Il certificato dai costruttori e anche dalla pubblica amministrazione (vedi case popolari) è stato quasi sempre considerato ridondante, in quanto la procedura amministrativa per costruire prevedeva un piano regolatore, progetto, un titolo urbanistico (licenza, nullaosta, permesso ecc...) ed un fine lavori attestante l'esatta esecuzione dei lavori approvati dagli uffici di urbanistica e la richiesta del conseguente certificato. Pertanto sia dagli uffici che dai costruttori è stato considerato un puro atto formale in quanto l'aspetto sostanziale era già appurato dall'esatta esecuzione del progetto approvato e realizzato.
Sarebbe stato giusto essere più severi sugli immobili che hanno usufruito dei vari condoni, ma anche lì non è stato fatto nulla.
Fare oggi il certificato di agibilità ad immobili edificati 50-60 anni fa potrebbe risultare molto difficile se non impossibile visto le nuove normative che sono entrate in gioco.
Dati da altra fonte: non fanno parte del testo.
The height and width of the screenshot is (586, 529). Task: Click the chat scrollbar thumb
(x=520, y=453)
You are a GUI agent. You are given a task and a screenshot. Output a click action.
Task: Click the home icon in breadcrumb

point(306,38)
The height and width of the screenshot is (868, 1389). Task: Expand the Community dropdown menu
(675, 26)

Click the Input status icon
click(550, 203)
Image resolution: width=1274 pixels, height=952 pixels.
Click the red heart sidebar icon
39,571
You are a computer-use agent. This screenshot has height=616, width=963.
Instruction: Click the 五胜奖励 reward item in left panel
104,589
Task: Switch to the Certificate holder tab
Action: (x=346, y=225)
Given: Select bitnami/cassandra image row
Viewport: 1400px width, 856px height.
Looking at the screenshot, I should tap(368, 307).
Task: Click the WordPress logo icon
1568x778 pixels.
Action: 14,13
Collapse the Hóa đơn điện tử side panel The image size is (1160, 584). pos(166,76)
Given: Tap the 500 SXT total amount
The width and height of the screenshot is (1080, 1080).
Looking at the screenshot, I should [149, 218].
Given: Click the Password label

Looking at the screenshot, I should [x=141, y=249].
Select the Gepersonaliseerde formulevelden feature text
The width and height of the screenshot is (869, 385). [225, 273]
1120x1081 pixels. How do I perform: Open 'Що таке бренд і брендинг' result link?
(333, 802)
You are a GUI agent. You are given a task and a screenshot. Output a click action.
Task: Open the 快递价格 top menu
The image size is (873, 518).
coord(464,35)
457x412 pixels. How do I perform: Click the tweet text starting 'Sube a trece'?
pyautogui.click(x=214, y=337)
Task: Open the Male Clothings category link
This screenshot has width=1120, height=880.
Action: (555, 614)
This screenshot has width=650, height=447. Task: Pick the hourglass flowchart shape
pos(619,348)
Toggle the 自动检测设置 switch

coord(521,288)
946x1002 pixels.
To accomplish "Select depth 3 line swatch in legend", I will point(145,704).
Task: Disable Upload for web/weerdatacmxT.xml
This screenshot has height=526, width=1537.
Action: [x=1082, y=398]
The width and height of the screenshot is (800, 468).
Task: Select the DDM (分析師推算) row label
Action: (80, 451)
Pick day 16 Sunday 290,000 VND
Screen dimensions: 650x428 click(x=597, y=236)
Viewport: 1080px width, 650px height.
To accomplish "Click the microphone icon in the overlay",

Tra l'altro un certificato degli anni 60 attesta l'abitabilità ad una normativa ormai superata e non attuale...allora che cosa mi certifica...ciò non è più a norma?
Tanto è vero che da che mi ricordi (ed è qualche anno che faccio questo mestiere) non è mai stato un documento ostativo alla compravendita o alla fruibilità del bene.
Di certo corre l'obbligo di informare l'acquirente del assenza di tale documentazione ed è preferibile menzionare in proposta.